Work instruction
Print, with no pictures, the exact lines that run from the one containing "You are a computer-use" through the last line of the material below, both ends included.
········
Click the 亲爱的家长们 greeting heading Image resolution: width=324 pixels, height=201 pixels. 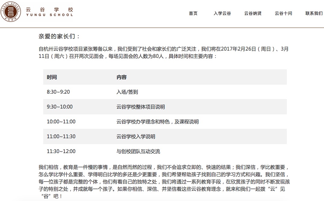(x=59, y=37)
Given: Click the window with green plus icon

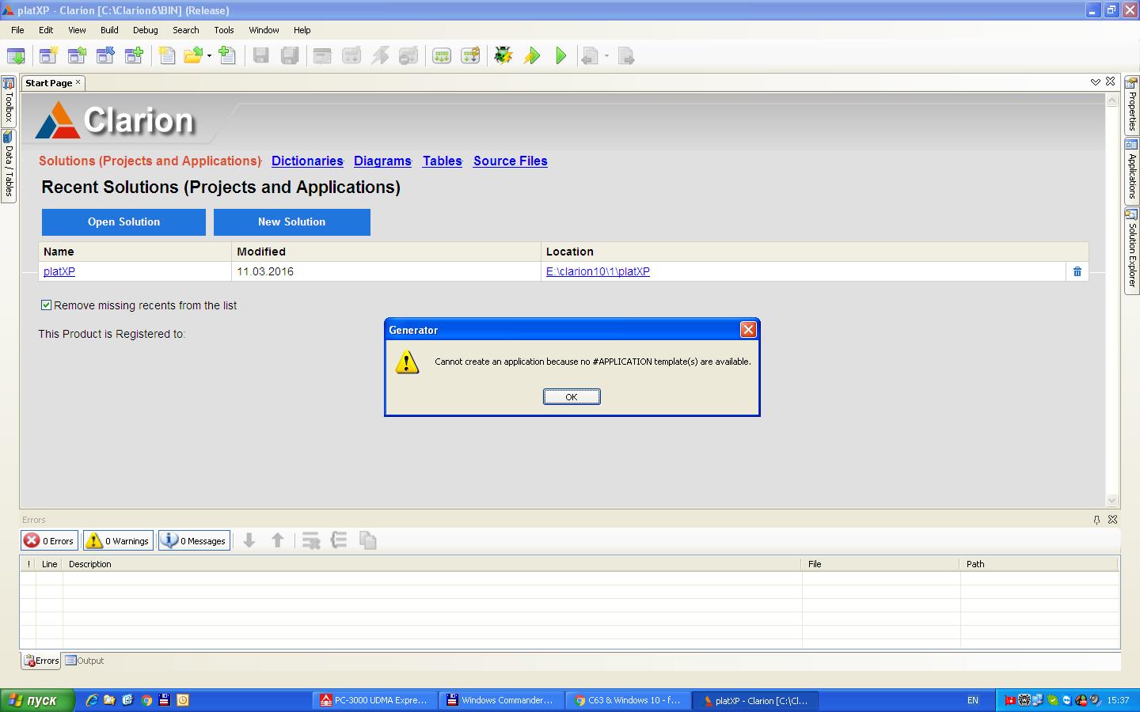Looking at the screenshot, I should (x=135, y=55).
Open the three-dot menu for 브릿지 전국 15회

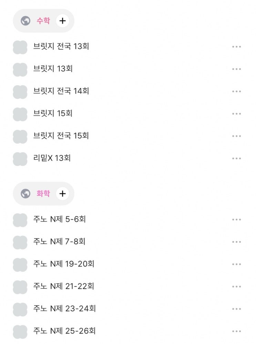(236, 136)
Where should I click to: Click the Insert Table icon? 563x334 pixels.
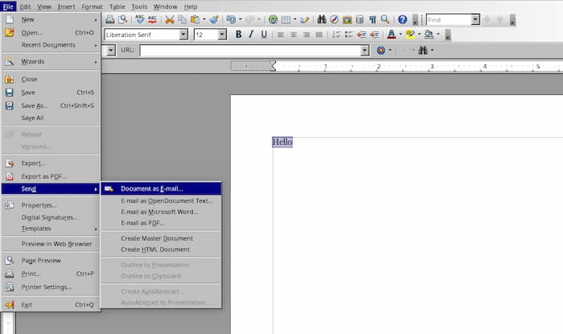click(x=286, y=19)
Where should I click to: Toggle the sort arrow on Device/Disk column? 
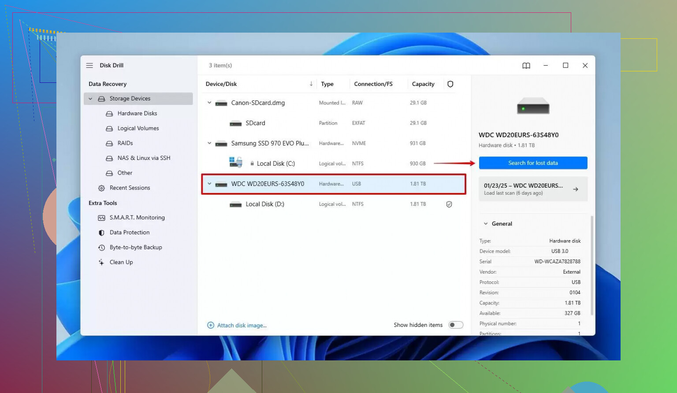click(x=311, y=84)
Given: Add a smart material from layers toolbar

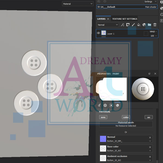Looking at the screenshot, I should (144, 25).
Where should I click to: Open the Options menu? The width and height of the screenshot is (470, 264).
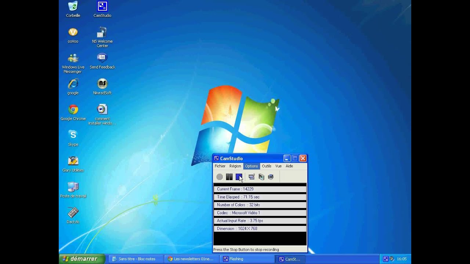252,166
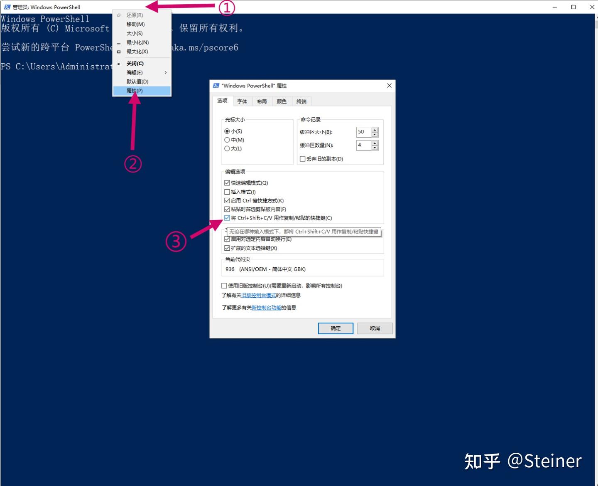Switch to the 终端 tab
Viewport: 598px width, 486px height.
point(301,101)
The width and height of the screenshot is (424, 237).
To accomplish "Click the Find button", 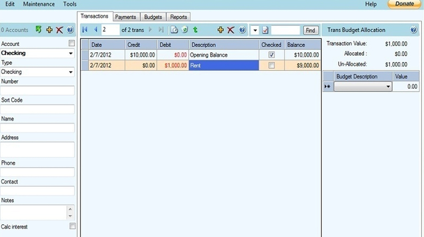I will point(310,31).
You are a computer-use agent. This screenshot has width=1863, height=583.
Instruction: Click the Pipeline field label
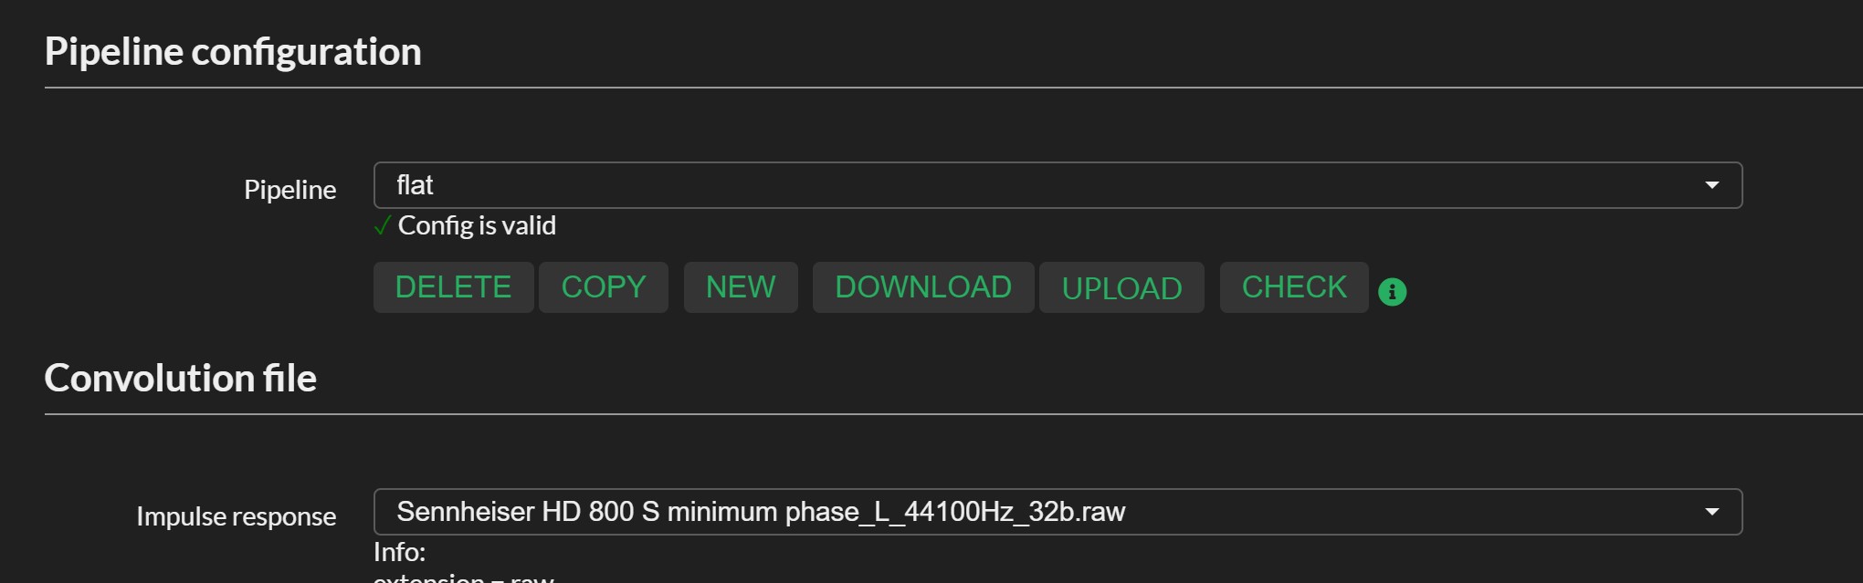tap(289, 190)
········
Your solution
You are a computer-use agent. This screenshot has width=1863, height=583.
Instruction: Click the Pipeline field label
tap(289, 190)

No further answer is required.